Recent economic performance by the two countries provides a second problem. Both the Philippines and Vietnam have enjoyed rapid economic growth in the first two decades of the twenty-first century. Perhaps this seems to contradict any pro-trade and FDI message from the case. This is all the more so because the Philippines’ openness to trade and FDI seemed to have faltered after initially opening up in the early 90s. The Fig. 1.10 shows that Vietnam is ever more open to trade, and the Philippines ever more closed. Surprising, Fig. 1.11 seems to show the Philippines and Vietnam growing at similar rates. Even more striking is Fig. 1.12, which suggests Vietnam performed only a little better, and with less severe downturns. Indeed, since recovering from the global financial crisis, the economy of the Philippines has been keeping pace with that of Vietnam. Unfortunately, the reason for this is demographic: Vietnam had a slightly larger population than the Philippines in 1999; in 2019 the Philippines was 10% larger. When arithmetic replaces visual inspection, the similarities disappear. Comparison CAGR prosperity indices (such as GDP per capita) for 1999–2019 shows that the economy of Vietnam clearly has outperformed that of the Philippines in the four most common prosperity indicators. Conceivably the best performing years for the Philippines were 2009–2014. Figure 1.13 shows the Philippines only approaches Vietnam in GDP per capita expressed in current international purchasing power parity dollars. As a consequence, recent impressive growth in the economy of the Philippines does not destroy the power of the case in this book. Chapter 4 will nonetheless return to this issue using the more detailed data of Chapters 2 (about the economy of Vietnam) and 3 (about the economy of the Philippines).

Fig. 1.10
figure 10

(Data Sources World Bank national accounts data, and OECD National Accounts data files)

Evolution of trade compared 1999–2015

Fig. 1.11
figure 11

(Data sources World Bank national accounts data, and OECD National Accounts data files)

Evolution of GDP per capita 1999–2019

Fig. 1.12
figure 12

(Data sources World Bank national accounts data, and OECD National Accounts data files)

GDP growth rates compared

Fig. 1.13
figure 13

(Data sources Authors’ calculations based on World Bank national accounts data, OECD National Accounts data files, the International Comparison Program of the World Bank, the World Development Indicators database, and the Eurostat-OECD PPP Programme)

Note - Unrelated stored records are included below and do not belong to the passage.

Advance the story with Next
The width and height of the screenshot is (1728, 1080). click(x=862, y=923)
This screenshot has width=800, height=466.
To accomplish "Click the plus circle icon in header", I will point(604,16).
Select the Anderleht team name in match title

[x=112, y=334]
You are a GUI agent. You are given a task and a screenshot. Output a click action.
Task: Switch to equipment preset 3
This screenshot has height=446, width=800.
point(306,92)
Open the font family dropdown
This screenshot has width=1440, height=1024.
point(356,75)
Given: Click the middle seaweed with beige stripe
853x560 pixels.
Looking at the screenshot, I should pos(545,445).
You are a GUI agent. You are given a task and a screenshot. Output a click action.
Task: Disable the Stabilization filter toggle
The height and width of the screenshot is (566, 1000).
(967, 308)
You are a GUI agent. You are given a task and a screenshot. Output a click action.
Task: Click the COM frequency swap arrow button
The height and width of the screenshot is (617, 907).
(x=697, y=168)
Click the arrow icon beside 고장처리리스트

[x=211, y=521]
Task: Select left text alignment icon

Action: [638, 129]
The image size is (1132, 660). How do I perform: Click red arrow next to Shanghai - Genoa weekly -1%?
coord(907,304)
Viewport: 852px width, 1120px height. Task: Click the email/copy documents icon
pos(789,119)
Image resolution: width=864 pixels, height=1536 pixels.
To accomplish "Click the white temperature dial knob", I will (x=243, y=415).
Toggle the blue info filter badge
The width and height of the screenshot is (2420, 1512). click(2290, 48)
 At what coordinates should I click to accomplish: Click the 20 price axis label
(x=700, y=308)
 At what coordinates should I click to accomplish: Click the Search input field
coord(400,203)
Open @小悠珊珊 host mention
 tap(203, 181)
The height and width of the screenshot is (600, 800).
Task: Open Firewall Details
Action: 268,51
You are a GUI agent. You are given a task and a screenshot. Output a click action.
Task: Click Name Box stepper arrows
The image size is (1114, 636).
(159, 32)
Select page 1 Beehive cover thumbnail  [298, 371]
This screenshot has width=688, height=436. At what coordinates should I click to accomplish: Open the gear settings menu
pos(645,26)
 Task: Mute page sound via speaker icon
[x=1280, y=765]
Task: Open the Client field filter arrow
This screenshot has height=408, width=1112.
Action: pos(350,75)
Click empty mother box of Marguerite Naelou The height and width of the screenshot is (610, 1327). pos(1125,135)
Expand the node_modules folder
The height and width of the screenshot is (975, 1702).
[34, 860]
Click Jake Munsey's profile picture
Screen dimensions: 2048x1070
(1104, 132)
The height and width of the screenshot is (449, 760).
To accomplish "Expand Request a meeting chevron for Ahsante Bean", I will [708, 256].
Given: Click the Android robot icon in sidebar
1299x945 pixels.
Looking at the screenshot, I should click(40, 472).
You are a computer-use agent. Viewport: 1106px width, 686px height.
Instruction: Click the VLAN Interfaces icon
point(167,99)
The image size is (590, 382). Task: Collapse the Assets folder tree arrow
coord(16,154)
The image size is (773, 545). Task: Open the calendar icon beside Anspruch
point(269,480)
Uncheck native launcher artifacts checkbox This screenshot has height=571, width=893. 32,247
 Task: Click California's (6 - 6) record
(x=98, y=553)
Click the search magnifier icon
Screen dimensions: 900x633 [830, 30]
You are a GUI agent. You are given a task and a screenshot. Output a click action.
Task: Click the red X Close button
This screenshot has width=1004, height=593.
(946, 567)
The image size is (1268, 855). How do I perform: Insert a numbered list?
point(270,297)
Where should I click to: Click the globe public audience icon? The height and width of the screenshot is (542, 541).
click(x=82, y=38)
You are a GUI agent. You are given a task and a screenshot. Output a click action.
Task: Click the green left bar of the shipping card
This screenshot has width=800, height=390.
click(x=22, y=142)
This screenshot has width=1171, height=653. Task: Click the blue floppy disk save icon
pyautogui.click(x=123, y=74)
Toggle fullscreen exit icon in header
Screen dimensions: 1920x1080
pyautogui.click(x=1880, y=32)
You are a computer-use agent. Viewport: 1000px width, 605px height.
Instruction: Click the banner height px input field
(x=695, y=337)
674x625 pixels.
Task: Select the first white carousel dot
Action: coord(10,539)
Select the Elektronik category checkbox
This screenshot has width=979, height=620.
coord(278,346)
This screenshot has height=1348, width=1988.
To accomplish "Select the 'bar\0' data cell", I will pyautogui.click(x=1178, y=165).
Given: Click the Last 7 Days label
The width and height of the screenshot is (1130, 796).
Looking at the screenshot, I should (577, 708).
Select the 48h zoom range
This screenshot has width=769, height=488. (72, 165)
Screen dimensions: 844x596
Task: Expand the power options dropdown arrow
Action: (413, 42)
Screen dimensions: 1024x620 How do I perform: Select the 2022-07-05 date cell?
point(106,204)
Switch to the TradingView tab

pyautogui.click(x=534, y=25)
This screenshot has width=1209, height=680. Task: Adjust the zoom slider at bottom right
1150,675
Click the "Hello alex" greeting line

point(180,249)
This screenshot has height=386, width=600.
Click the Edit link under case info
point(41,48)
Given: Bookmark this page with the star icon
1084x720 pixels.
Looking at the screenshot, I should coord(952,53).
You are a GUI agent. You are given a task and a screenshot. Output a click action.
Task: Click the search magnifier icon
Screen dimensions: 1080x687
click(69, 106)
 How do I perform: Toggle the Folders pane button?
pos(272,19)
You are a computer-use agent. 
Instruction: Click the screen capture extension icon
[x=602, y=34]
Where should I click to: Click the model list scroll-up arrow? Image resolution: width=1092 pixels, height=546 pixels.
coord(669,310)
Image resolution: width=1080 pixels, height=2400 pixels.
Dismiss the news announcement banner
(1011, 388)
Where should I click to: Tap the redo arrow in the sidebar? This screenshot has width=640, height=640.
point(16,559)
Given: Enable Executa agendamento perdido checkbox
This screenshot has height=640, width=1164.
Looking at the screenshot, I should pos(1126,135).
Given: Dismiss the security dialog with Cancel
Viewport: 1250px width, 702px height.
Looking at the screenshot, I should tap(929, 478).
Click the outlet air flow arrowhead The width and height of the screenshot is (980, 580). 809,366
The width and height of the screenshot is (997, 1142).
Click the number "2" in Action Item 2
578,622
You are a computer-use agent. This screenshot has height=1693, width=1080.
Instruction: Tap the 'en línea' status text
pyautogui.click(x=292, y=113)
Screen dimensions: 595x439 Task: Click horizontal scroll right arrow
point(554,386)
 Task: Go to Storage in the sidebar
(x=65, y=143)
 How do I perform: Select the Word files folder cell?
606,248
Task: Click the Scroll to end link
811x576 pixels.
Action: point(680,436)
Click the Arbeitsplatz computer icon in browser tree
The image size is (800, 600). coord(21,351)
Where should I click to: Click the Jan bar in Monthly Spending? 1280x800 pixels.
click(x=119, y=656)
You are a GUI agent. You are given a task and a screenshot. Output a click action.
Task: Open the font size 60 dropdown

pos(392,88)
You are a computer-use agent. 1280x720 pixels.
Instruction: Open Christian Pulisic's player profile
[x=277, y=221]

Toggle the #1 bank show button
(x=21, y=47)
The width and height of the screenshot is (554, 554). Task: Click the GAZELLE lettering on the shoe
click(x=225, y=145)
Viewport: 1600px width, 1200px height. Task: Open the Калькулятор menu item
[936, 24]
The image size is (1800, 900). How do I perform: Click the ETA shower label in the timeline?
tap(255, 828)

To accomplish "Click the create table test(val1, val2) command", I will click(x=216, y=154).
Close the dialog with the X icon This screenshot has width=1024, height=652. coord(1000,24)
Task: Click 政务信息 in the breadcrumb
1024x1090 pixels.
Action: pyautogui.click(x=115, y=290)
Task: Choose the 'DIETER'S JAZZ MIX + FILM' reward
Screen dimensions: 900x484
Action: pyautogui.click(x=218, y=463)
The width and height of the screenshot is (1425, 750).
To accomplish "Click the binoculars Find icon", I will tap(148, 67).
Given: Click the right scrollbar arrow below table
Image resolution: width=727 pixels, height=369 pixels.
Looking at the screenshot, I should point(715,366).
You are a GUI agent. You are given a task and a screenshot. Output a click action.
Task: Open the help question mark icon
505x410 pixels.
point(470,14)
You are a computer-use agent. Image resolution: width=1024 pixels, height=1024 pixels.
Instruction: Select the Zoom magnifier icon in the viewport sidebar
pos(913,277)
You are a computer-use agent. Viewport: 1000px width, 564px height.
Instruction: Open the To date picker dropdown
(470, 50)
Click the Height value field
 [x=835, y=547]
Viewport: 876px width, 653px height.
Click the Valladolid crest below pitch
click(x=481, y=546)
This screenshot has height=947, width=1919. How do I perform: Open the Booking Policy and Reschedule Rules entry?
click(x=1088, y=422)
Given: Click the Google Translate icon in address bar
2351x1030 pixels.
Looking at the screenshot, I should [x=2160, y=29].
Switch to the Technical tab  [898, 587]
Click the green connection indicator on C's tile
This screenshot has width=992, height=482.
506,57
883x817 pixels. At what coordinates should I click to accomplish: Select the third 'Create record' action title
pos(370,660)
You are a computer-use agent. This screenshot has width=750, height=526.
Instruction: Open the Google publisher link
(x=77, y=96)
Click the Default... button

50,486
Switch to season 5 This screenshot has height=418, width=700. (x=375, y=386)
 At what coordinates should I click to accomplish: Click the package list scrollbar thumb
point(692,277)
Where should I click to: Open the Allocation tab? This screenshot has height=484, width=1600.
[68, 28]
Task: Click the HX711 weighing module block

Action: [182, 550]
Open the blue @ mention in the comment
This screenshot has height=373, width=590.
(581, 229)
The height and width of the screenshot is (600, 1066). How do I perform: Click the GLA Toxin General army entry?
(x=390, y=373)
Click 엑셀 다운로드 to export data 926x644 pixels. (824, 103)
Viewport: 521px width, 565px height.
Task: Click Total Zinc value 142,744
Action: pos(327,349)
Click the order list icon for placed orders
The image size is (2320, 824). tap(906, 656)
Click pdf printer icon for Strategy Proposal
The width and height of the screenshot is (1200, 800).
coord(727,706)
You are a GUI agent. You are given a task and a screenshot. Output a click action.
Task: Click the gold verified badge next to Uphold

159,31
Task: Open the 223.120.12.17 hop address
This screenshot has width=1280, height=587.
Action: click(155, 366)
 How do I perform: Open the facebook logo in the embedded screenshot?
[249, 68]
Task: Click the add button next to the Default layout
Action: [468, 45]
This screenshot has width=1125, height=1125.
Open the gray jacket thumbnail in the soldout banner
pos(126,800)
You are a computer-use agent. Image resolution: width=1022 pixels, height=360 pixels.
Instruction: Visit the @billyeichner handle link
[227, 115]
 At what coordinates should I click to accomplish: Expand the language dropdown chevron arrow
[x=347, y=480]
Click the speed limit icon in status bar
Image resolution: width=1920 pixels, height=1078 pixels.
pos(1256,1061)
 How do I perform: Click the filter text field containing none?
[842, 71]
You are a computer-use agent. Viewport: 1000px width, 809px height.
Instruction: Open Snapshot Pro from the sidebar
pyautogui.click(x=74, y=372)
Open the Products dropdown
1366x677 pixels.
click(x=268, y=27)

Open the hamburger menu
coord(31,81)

CAGR of various prosperity indices over 2009–2014 for Philippines and Vietnam

Notes

  1. 1.

    There are exceptions, as some foreign investment projects may reserve proprietary knowledge technical work and upper management positions to home country employees.

  2. 2.

    Lejarraga and Ragoussis (2018) are far more confident that virtually all research shows FDI as positively impacting prosperity. See their Table 2. This stands in stark contrast with Alfaro and Charlton (2013).

  3. 3.

    There are abundant retrospectives of international trade theory such as De Feis (2016), Ethier (2013), Helpman (2006), Leamer and Levinsohn (1994), Mathur et al. (2017), Ruffin (2013), and Sen (2010). Regarding the difficulty in arriving at prediction, Bowen’s (1989) review of Feneestra’s Empirical Methods for International Trade mentions that ‘Certainly, the 1960s and 1970s witnessed an explosion of research which found new patterns and puzzles and suggested that other causes of trade beside factor endowments were important. Of course using the standard model one could demonstrate other factors could cause trade, but the theoretical statements were difficult to translate into empirically testable hypothesis. Consequently, tests of trade theory locked with specified alternative hypotheses and the findings of such tests only serve to heightened frustration, not relieve it’.

  4. 4.

    Other consequences of this ‘double counting’ (Koopman 2012) are the volatility of trade statistics following any shock (OECD 2002) and danger of exaggerating the importance of imports from any given country and resulting trade imbalances as illustrated by the classic example of the import of iPhones from China into the U.S. (Xing and Detert 2010). This problem is partly addressed by the notion of trade in value added, for example, the OECD TIVA database.